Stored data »
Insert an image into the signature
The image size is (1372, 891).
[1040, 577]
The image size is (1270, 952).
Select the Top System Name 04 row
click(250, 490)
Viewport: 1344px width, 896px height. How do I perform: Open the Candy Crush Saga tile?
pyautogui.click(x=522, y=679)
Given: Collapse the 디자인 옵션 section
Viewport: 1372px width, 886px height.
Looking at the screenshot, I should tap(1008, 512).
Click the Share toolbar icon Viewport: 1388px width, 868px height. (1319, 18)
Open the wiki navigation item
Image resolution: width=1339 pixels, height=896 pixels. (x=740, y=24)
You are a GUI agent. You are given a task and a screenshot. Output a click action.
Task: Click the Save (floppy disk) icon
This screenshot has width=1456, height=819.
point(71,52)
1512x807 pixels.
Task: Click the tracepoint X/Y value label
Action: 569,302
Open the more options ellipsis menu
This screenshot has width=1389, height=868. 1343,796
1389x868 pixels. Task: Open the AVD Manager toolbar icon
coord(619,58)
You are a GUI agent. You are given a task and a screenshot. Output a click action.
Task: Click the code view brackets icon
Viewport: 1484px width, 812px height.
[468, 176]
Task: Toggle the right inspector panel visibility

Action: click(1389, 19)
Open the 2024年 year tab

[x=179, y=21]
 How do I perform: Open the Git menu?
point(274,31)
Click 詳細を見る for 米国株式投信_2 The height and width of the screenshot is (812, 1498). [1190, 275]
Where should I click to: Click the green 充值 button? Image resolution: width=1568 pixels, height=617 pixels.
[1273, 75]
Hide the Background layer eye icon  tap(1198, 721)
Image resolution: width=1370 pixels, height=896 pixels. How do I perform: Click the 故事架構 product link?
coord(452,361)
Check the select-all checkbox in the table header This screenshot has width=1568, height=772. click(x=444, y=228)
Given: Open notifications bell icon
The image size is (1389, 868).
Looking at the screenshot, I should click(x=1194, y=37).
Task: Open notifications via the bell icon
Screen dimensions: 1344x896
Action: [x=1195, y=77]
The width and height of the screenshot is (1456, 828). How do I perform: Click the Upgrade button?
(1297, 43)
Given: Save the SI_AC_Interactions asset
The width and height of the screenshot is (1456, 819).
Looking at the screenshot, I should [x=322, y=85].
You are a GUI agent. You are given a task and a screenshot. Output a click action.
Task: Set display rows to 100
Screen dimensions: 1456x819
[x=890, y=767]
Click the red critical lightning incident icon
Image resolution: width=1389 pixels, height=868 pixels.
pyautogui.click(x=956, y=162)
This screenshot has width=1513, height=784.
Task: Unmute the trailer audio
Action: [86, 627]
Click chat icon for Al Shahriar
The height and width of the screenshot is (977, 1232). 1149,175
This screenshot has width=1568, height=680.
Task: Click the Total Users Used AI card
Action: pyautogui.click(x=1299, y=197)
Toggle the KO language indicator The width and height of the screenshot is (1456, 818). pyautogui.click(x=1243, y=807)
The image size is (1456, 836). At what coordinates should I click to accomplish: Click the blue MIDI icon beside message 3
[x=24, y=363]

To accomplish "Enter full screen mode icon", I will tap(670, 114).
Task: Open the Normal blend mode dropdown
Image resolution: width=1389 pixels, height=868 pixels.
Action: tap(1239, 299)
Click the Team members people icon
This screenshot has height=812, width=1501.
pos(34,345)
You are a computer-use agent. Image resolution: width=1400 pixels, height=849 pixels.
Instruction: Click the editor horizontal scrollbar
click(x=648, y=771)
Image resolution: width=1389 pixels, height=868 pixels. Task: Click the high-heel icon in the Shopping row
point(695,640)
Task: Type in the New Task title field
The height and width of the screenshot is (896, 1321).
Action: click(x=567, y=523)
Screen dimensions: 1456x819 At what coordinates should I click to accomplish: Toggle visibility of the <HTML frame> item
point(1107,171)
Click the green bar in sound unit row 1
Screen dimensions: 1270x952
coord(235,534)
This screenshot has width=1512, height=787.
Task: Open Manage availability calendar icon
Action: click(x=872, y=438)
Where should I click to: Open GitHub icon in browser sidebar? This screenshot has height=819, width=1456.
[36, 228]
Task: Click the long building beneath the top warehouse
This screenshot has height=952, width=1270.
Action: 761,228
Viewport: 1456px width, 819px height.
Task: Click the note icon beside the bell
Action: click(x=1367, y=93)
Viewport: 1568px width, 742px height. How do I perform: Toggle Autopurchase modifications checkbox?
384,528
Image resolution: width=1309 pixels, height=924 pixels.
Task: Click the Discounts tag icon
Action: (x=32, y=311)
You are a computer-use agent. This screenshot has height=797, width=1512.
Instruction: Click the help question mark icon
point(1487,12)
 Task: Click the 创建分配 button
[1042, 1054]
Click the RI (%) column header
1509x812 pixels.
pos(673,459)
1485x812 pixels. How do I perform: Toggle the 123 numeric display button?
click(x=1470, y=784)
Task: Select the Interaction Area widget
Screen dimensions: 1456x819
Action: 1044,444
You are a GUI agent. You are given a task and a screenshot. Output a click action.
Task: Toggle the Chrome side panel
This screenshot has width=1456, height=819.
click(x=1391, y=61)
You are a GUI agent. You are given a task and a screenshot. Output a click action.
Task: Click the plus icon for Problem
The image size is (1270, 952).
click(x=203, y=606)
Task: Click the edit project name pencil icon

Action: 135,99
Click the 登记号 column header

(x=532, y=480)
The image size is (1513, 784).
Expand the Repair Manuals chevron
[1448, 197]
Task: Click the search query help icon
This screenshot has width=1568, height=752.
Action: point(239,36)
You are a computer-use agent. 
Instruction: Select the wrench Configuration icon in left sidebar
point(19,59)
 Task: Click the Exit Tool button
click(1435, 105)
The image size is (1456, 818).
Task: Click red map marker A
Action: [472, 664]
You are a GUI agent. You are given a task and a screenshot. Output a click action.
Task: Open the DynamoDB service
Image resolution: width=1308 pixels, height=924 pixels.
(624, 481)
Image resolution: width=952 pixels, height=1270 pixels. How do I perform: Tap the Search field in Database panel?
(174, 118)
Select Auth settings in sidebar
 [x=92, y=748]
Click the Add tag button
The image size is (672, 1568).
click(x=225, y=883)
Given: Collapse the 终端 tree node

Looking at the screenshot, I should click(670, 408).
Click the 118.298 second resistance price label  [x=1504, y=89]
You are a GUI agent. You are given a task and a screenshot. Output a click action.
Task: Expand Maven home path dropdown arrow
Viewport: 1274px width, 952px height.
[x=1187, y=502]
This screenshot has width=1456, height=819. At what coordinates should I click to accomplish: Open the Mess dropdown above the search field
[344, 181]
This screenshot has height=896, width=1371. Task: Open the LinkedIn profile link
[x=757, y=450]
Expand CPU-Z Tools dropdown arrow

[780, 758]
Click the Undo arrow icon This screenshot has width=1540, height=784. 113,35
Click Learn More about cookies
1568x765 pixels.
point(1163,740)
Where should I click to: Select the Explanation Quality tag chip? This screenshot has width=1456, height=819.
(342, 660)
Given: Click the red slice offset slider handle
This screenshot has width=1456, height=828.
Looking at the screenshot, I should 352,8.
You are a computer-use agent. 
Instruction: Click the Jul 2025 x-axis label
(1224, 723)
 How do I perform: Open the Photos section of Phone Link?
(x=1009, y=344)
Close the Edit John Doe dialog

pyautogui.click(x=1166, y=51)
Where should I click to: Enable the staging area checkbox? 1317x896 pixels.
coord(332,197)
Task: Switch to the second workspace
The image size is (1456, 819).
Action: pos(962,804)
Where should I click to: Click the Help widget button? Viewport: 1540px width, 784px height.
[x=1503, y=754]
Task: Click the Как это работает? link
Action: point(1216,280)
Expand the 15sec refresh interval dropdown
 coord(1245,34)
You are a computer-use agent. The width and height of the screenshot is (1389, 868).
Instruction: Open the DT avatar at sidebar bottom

What to work on » Retype each entry without altering a single word.

Exercise answer »
Insert an image into the signature
The image size is (1372, 891).
[1040, 577]
The image size is (1270, 952).
Select the Top System Name 04 row
click(250, 490)
Viewport: 1344px width, 896px height. How do I perform: Open the Candy Crush Saga tile?
pyautogui.click(x=522, y=679)
Given: Collapse the 디자인 옵션 section
Viewport: 1372px width, 886px height.
Looking at the screenshot, I should tap(1008, 512).
Click the Share toolbar icon Viewport: 1388px width, 868px height. (1319, 18)
Open the wiki navigation item
Image resolution: width=1339 pixels, height=896 pixels. (x=740, y=24)
You are a GUI agent. You are given a task and a screenshot. Output a click action.
Task: Click the Save (floppy disk) icon
This screenshot has width=1456, height=819.
point(71,52)
1512x807 pixels.
Task: Click the tracepoint X/Y value label
Action: 569,302
Open the more options ellipsis menu
This screenshot has width=1389, height=868. 1343,796
1389x868 pixels. Task: Open the AVD Manager toolbar icon
coord(619,58)
You are a GUI agent. You are given a task and a screenshot. Output a click action.
Task: Click the code view brackets icon
Viewport: 1484px width, 812px height.
[468, 176]
Task: Toggle the right inspector panel visibility

Action: click(1389, 19)
Open the 2024年 year tab

[x=179, y=21]
 How do I perform: Open the Git menu?
point(274,31)
Click 詳細を見る for 米国株式投信_2 The height and width of the screenshot is (812, 1498). [1190, 275]
Where should I click to: Click the green 充值 button? Image resolution: width=1568 pixels, height=617 pixels.
[1273, 75]
Hide the Background layer eye icon  tap(1198, 721)
Image resolution: width=1370 pixels, height=896 pixels. How do I perform: Click the 故事架構 product link?
coord(452,361)
Check the select-all checkbox in the table header This screenshot has width=1568, height=772. click(x=444, y=228)
Given: Open notifications bell icon
The image size is (1389, 868).
Looking at the screenshot, I should click(x=1194, y=37).
Task: Open notifications via the bell icon
Screen dimensions: 1344x896
Action: [x=1195, y=77]
The width and height of the screenshot is (1456, 828). How do I perform: Click the Upgrade button?
(1297, 43)
Given: Save the SI_AC_Interactions asset
The width and height of the screenshot is (1456, 819).
Looking at the screenshot, I should [x=322, y=85].
You are a GUI agent. You are given a task and a screenshot. Output a click action.
Task: Set display rows to 100
Screen dimensions: 1456x819
[x=890, y=767]
Click the red critical lightning incident icon
Image resolution: width=1389 pixels, height=868 pixels.
pyautogui.click(x=956, y=162)
This screenshot has width=1513, height=784.
Task: Unmute the trailer audio
Action: [86, 627]
Click chat icon for Al Shahriar
The height and width of the screenshot is (977, 1232). 1149,175
This screenshot has width=1568, height=680.
Task: Click the Total Users Used AI card
Action: pyautogui.click(x=1299, y=197)
Toggle the KO language indicator The width and height of the screenshot is (1456, 818). pyautogui.click(x=1243, y=807)
The image size is (1456, 836). At what coordinates should I click to accomplish: Click the blue MIDI icon beside message 3
[x=24, y=363]

To accomplish "Enter full screen mode icon", I will tap(670, 114).
Task: Open the Normal blend mode dropdown
Image resolution: width=1389 pixels, height=868 pixels.
Action: tap(1239, 299)
Click the Team members people icon
This screenshot has height=812, width=1501.
pos(34,345)
You are a computer-use agent. Image resolution: width=1400 pixels, height=849 pixels.
Instruction: Click the editor horizontal scrollbar
click(x=648, y=771)
Image resolution: width=1389 pixels, height=868 pixels. Task: Click the high-heel icon in the Shopping row
point(695,640)
Task: Type in the New Task title field
The height and width of the screenshot is (896, 1321).
Action: click(x=567, y=523)
Screen dimensions: 1456x819 At what coordinates should I click to accomplish: Toggle visibility of the <HTML frame> item
point(1107,171)
Click the green bar in sound unit row 1
Screen dimensions: 1270x952
coord(235,534)
This screenshot has width=1512, height=787.
Task: Open Manage availability calendar icon
Action: click(x=872, y=438)
Where should I click to: Open GitHub icon in browser sidebar? This screenshot has height=819, width=1456.
[36, 228]
Task: Click the long building beneath the top warehouse
This screenshot has height=952, width=1270.
Action: 761,228
Viewport: 1456px width, 819px height.
Task: Click the note icon beside the bell
Action: click(x=1367, y=93)
Viewport: 1568px width, 742px height. How do I perform: Toggle Autopurchase modifications checkbox?
384,528
Image resolution: width=1309 pixels, height=924 pixels.
Task: Click the Discounts tag icon
Action: (x=32, y=311)
You are a computer-use agent. This screenshot has height=797, width=1512.
Instruction: Click the help question mark icon
point(1487,12)
 Task: Click the 创建分配 button
[1042, 1054]
Click the RI (%) column header
1509x812 pixels.
pos(673,459)
1485x812 pixels. How do I perform: Toggle the 123 numeric display button?
click(x=1470, y=784)
Task: Select the Interaction Area widget
Screen dimensions: 1456x819
Action: 1044,444
You are a GUI agent. You are given a task and a screenshot. Output a click action.
Task: Toggle the Chrome side panel
This screenshot has width=1456, height=819.
click(x=1391, y=61)
You are a GUI agent. You are given a task and a screenshot. Output a click action.
Task: Click the plus icon for Problem
The image size is (1270, 952).
click(x=203, y=606)
Task: Click the edit project name pencil icon

Action: 135,99
Click the 登记号 column header

(x=532, y=480)
The image size is (1513, 784).
Expand the Repair Manuals chevron
[1448, 197]
Task: Click the search query help icon
This screenshot has width=1568, height=752.
Action: point(239,36)
You are a computer-use agent. 
Instruction: Select the wrench Configuration icon in left sidebar
point(19,59)
 Task: Click the Exit Tool button
click(1435, 105)
The image size is (1456, 818).
Task: Click red map marker A
Action: [472, 664]
You are a GUI agent. You are given a task and a screenshot. Output a click action.
Task: Open the DynamoDB service
Image resolution: width=1308 pixels, height=924 pixels.
(624, 481)
Image resolution: width=952 pixels, height=1270 pixels. How do I perform: Tap the Search field in Database panel?
(174, 118)
Select Auth settings in sidebar
 [x=92, y=748]
Click the Add tag button
The image size is (672, 1568).
click(x=225, y=883)
Given: Collapse the 终端 tree node

Looking at the screenshot, I should click(670, 408).
Click the 118.298 second resistance price label  [x=1504, y=89]
You are a GUI agent. You are given a task and a screenshot. Output a click action.
Task: Expand Maven home path dropdown arrow
Viewport: 1274px width, 952px height.
[x=1187, y=502]
This screenshot has width=1456, height=819. At what coordinates should I click to accomplish: Open the Mess dropdown above the search field
[344, 181]
This screenshot has height=896, width=1371. Task: Open the LinkedIn profile link
[x=757, y=450]
Expand CPU-Z Tools dropdown arrow

[780, 758]
Click the Undo arrow icon This screenshot has width=1540, height=784. 113,35
Click Learn More about cookies
1568x765 pixels.
point(1163,740)
Where should I click to: Select the Explanation Quality tag chip? This screenshot has width=1456, height=819.
(342, 660)
Given: Click the red slice offset slider handle
This screenshot has width=1456, height=828.
Looking at the screenshot, I should 352,8.
You are a computer-use agent. 
Instruction: Click the Jul 2025 x-axis label
(1224, 723)
 How do I perform: Open the Photos section of Phone Link?
(x=1009, y=344)
Close the Edit John Doe dialog

pyautogui.click(x=1166, y=51)
Where should I click to: Enable the staging area checkbox? 1317x896 pixels.
coord(332,197)
Task: Switch to the second workspace
The image size is (1456, 819).
Action: pos(962,804)
Where should I click to: Click the Help widget button? Viewport: 1540px width, 784px height.
[x=1503, y=754]
Task: Click the Как это работает? link
Action: point(1216,280)
Expand the 15sec refresh interval dropdown
 coord(1245,34)
You are a computer-use agent. The width and height of the screenshot is (1389, 868).
Instruction: Open the DT avatar at sidebar bottom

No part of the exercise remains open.